**Your objective:** Leaving pictures aside, set down each line exactly, from the first line of the data to the line with "Task: Click the", both included.

[[ Record extracts, beginning ]]

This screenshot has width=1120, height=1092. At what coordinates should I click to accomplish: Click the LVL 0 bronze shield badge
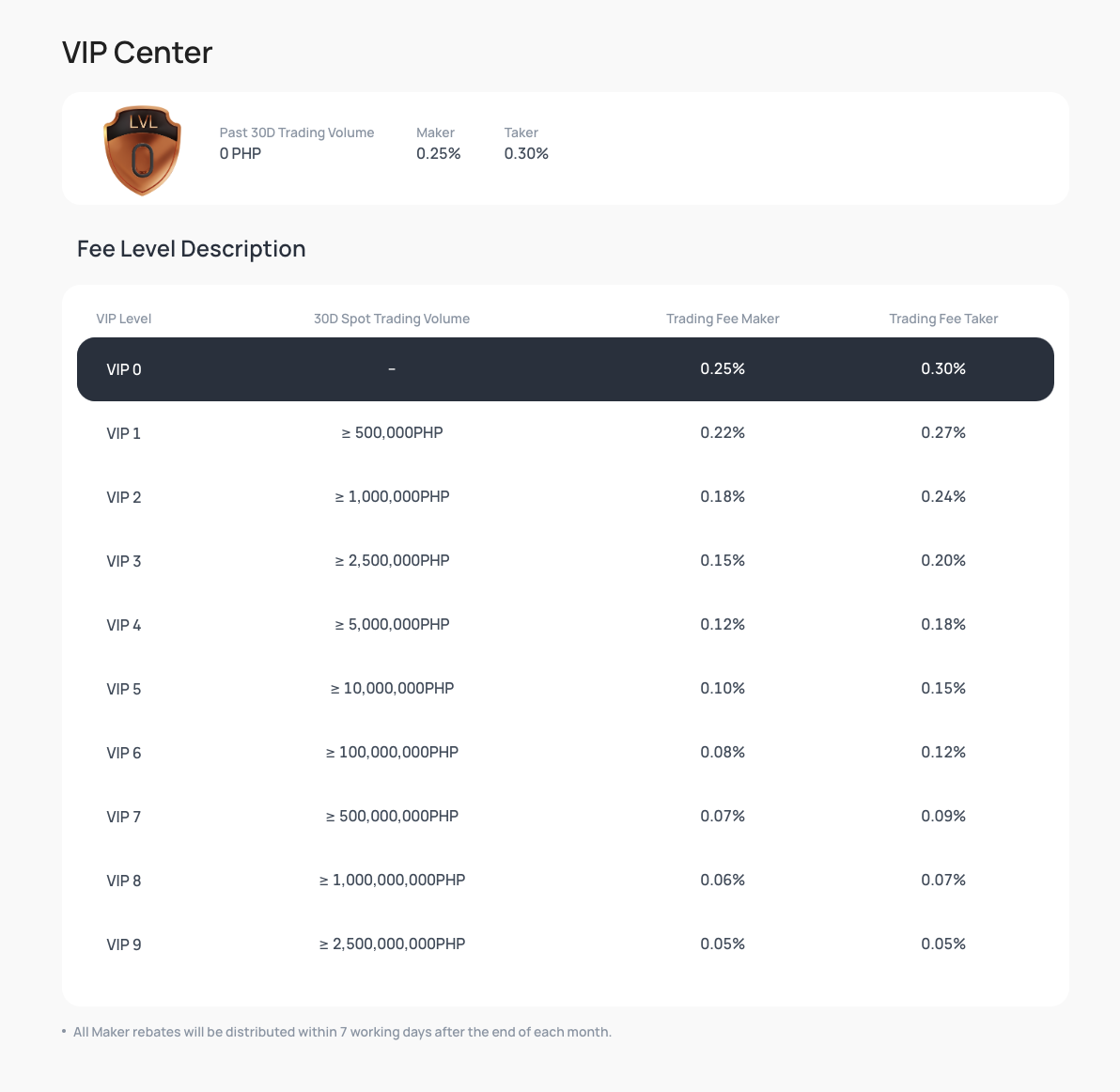[142, 148]
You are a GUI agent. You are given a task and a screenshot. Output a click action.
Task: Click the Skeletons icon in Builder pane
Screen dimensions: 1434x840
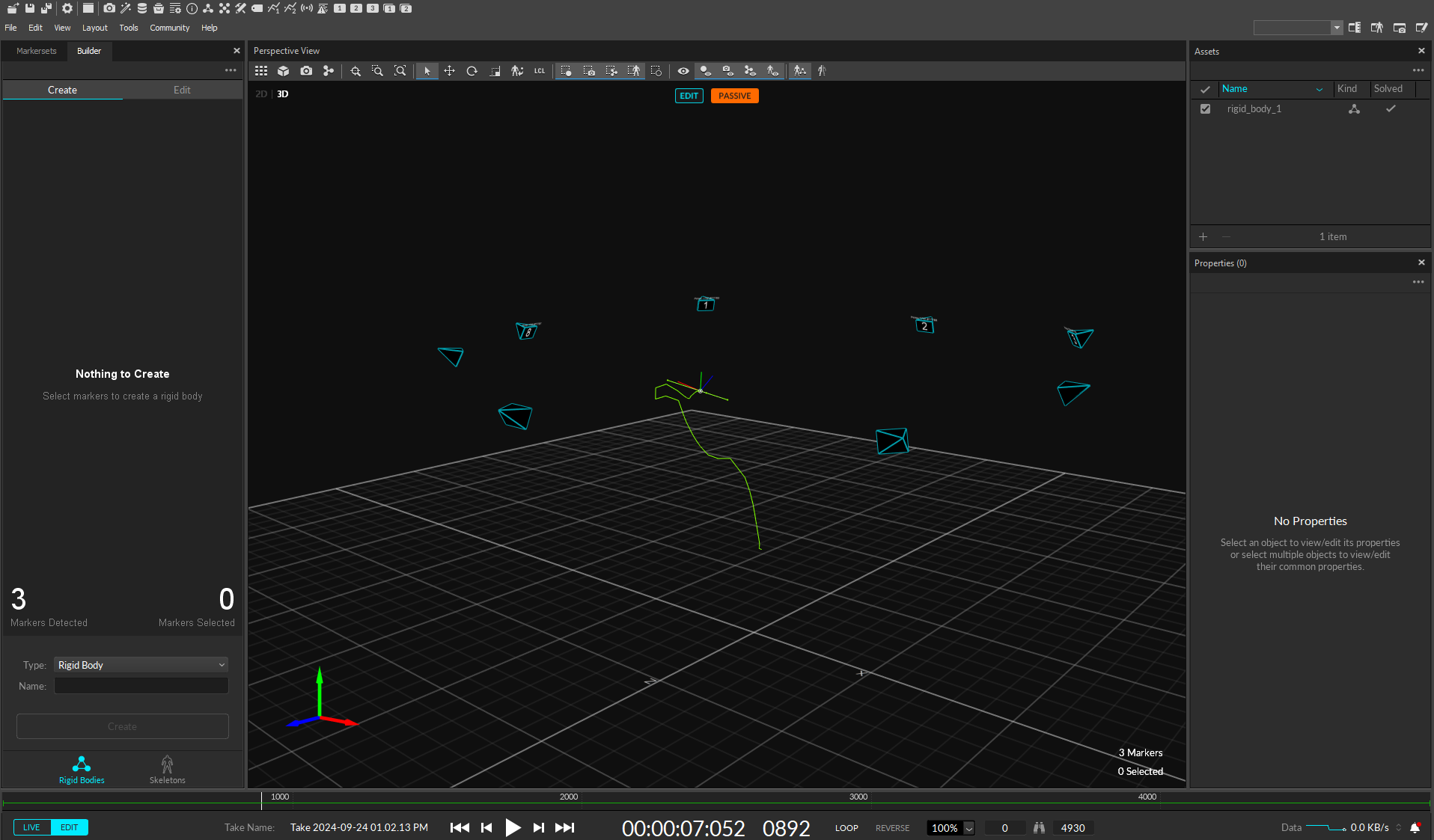(x=167, y=768)

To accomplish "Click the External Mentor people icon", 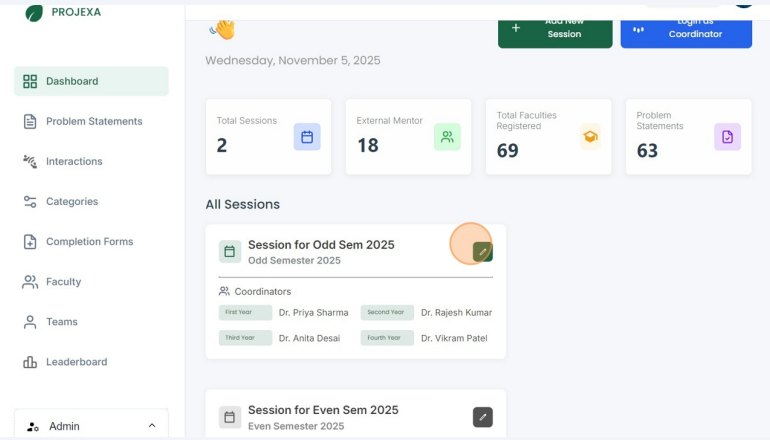I will 447,137.
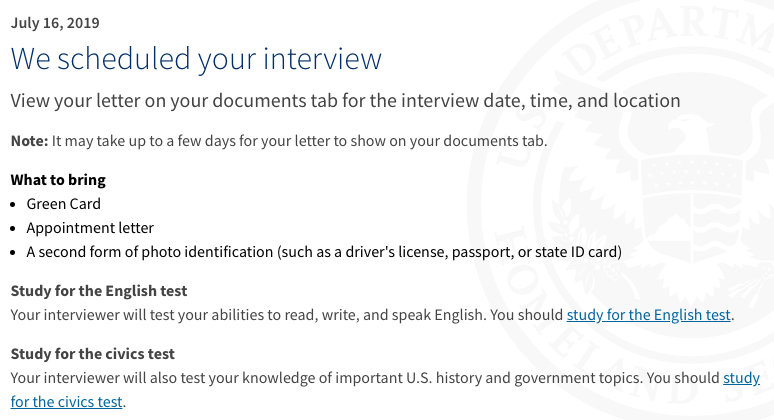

[[ Record extracts, end ]]

**Problem solution:**
This screenshot has width=1120, height=1092. At what coordinates should I click to accomplish: Click the LVL 0 bronze shield badge
[142, 148]
You are a GUI agent. You are given a task and a screenshot. Output a click action.
Task: Click the Skeletons icon in Builder pane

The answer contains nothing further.